ACLU touts poll backing criminal-justice reform
Views posed about two hypothetical candidates
While polls about political candidates dominate the news cycle in the weeks before the midterm elections, one poll with a modest sample size shows that supporting criminal-justice reform could make office seekers more popular with voters.
The American Civil Liberties Union of Arizona recently commissioned a poll to measure Arizonans’ support for political candidates who back criminal-justice reform versus a traditional “tough on crime” approach.
The poll, conducted by the San Francisco-based research group David Binder Research, found that likely voters in Arizona overwhelmingly support ideas such as easing the struggle former convicts who seek jobs or housing, and ending the war on drugs. The support for those two issues were 79 and 64 percent, respectively.
The poll also asked likely voters to choose between two candidates with opposing views of our current criminal-justice system.
Candidate 1, it said, believes the current system “is unnecessarily ruining lives and wasting money by locking up too many people in prison for too long, with little benefit for public safety. This candidate believes that our criminal justice system can be
made fairer, safer and cheaper by reducing the number of people in jails and prisons and reducing racial disparities.”
Candidate 2, meanwhile, believes the number of people “locked up in jails and prisons is fine and that, if anything, we need to spend more money on jails and prisons to ensure that all criminals do time behind bars.
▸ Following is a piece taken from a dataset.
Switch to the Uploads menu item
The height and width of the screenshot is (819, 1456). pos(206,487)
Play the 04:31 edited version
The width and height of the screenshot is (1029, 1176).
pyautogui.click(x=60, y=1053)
This candidate believes that reducing the use of incarceration would be dangerous, and that racial disparities in the criminal justice system, if they exist, are simply a result of where crime is occurring and not a problem that can or should be fixed.”
A total of 54 percent of participants chose the former, 40 percent the latter.
The ACLU of Arizona’s political director, Tony Cani, said the non-profit conducted the poll to show current and future politicians that reforming the criminal-justice system to reduce prison populations and the racial disparities of said populations is a widely supported platform.
“We wanted to show how there’s broad public support toward making smart, meaningful reforms to the criminal-justice system that will make it smarter, more cost-effective and help keep Arizonans safe,” Cani told
The ACLU published a report last month condemning Arizona’s rising prison populations and suggested halving sentence lengths for numerous crimes and investing the savings in anti-recidivism programs.
Maricopa County Attorney Bill Montgomery argued that doing so wouldn’t reduce crime and prisonerreform programs had to occur within the prison system.
But Cani said the widespread public support could be enough to break through the partisan gridlock.
“Not a lot is working in government right now,” Cani said. “I think the public is really aware how hard it is to get meaningful changes accomplished at the state (and) federal level.”
Caucasians made up 71 percent of the poll, Latinos made up 17 percent, Asians made up 3 percent, and 2 percent of those polled were African-American.
Party affiliation broke down as follows:
❚ Republican: 43 percent.
❚ Democrat: 33 percent.
❚ Independent: 23 percent.
❚ Other party: 1 percent. Although the poll was commissioned by a non-profit commonly seen as leftleaning, evidence suggests the poll is fairly reliable.
Nathaniel Rakich, an elections analyst at FiveThirtyEight, gave several reasons why this poll seems to check out: because it polled likely voters as opposed to registered voters; half of the people were contacted via their cellphone; live telephone interviewers asked the questions rather than robots; and the poll was bilingual.
Rakich said the one issue he had with the poll was its 400-person sample size.
“It’s not a small sample size but it’s not a huge and robust one,” Rakich said. “They could have cut down on that margin of error if they had sampled more. A lot of these really strong polls that we see sample 1,000 or more respondents.”
Rakich said a question’s wording can also affect how someone answers.
For example, while 81 percent of respondents supported criminal-justice reform versus 9 percent opposing, Rakich said the question was broad enough that the respondents might differ on exactly how the law is reformed.